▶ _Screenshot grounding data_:

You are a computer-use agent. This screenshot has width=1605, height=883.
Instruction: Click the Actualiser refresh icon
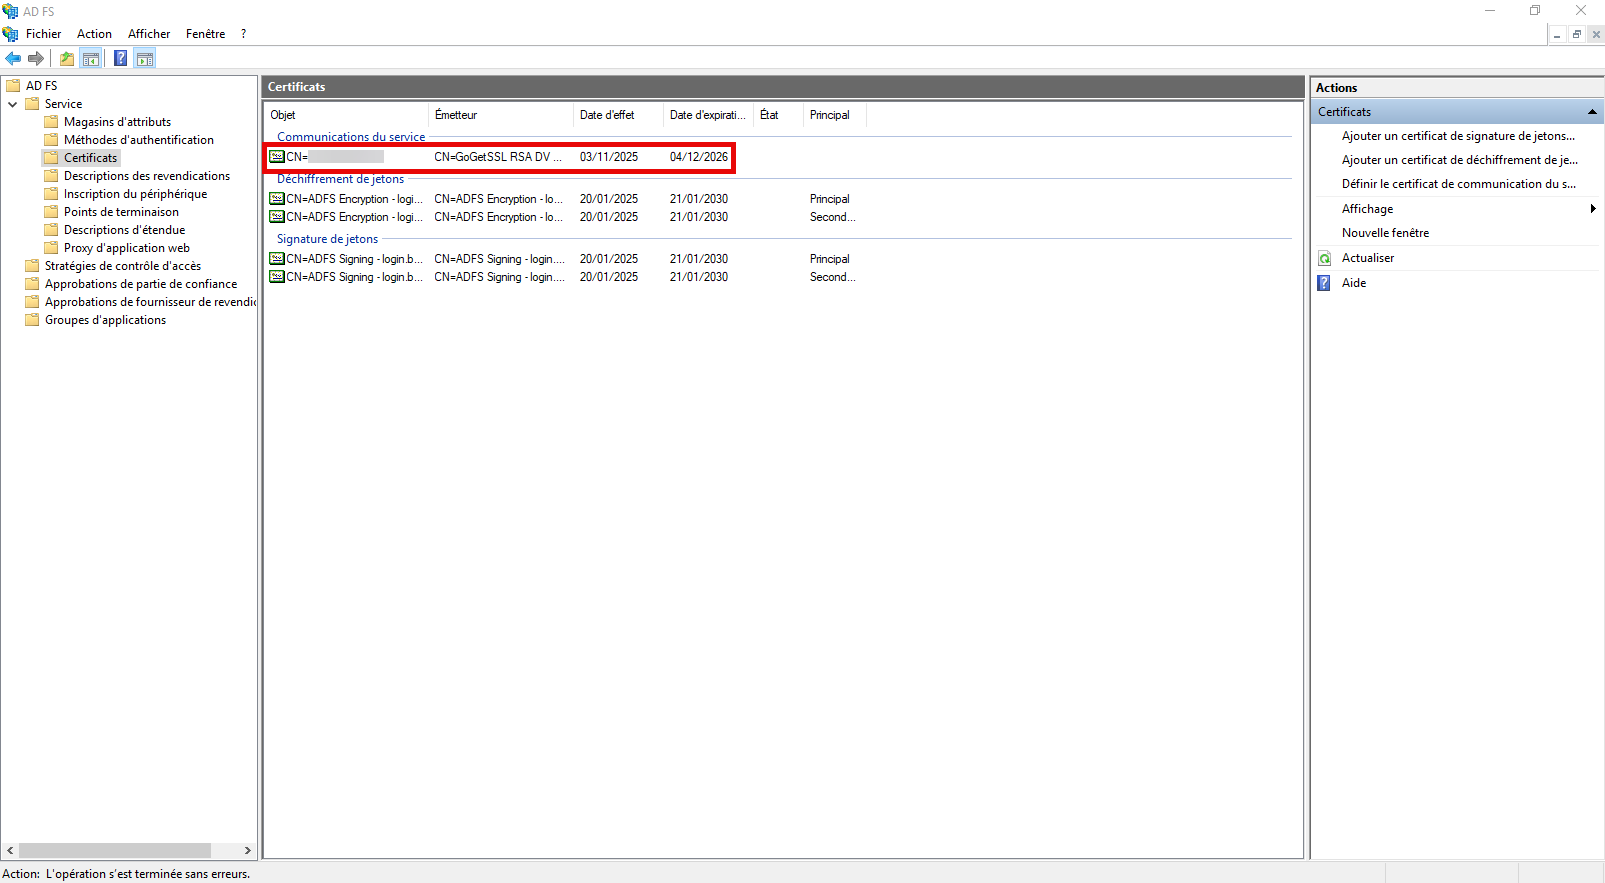[1324, 258]
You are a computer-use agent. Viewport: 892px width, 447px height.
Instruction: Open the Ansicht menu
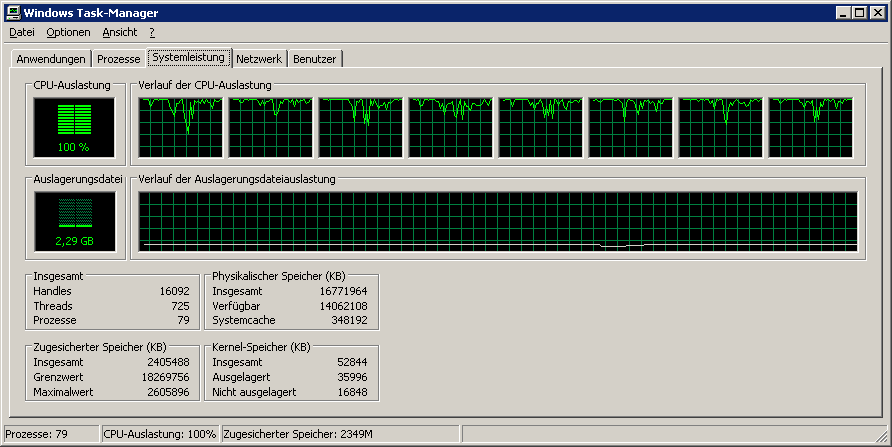click(120, 33)
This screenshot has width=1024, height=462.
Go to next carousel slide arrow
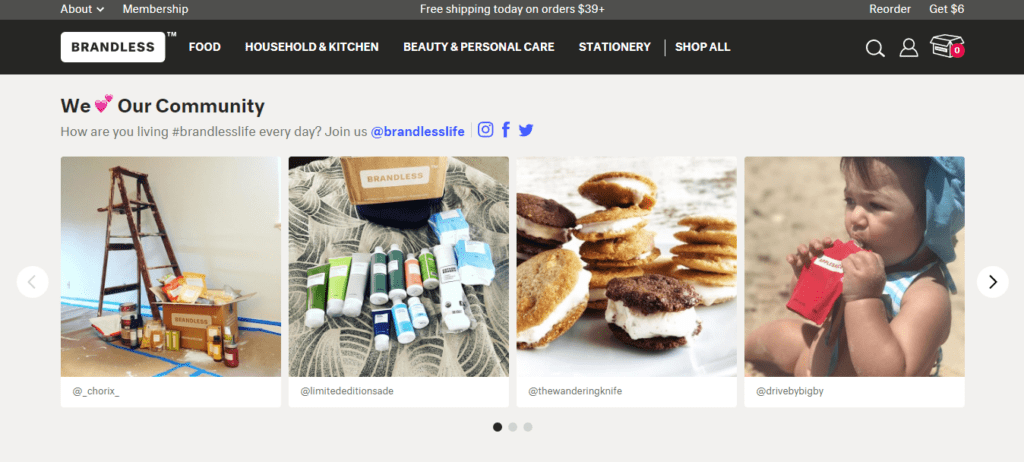[x=993, y=282]
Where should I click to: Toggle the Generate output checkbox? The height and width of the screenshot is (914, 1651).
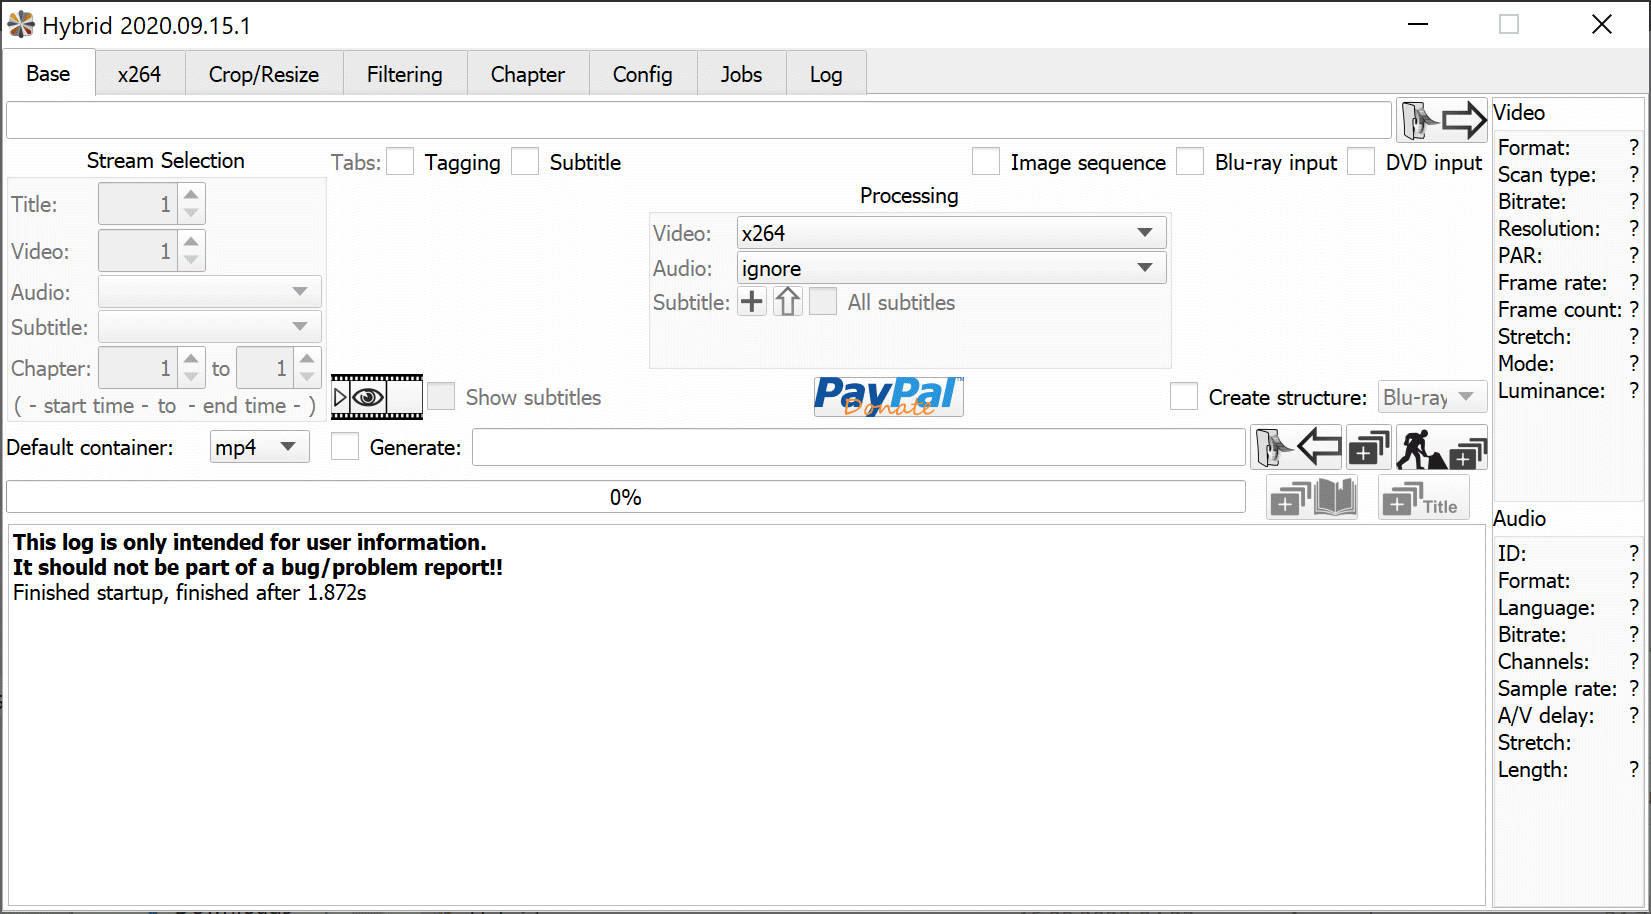click(x=345, y=447)
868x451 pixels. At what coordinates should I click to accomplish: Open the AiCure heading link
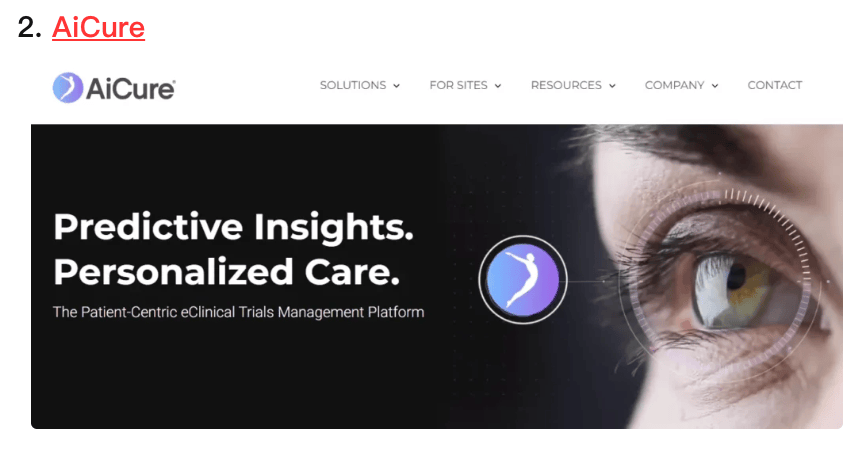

▶ _Exercise directions_: Which lines of the data include the string "computer"? Find them and copy each one.

▶ _Reply_:
You are a computer-use agent. This screenshot has width=1605, height=883.
You are a computer-use agent. Viewport: 892px width, 447px height.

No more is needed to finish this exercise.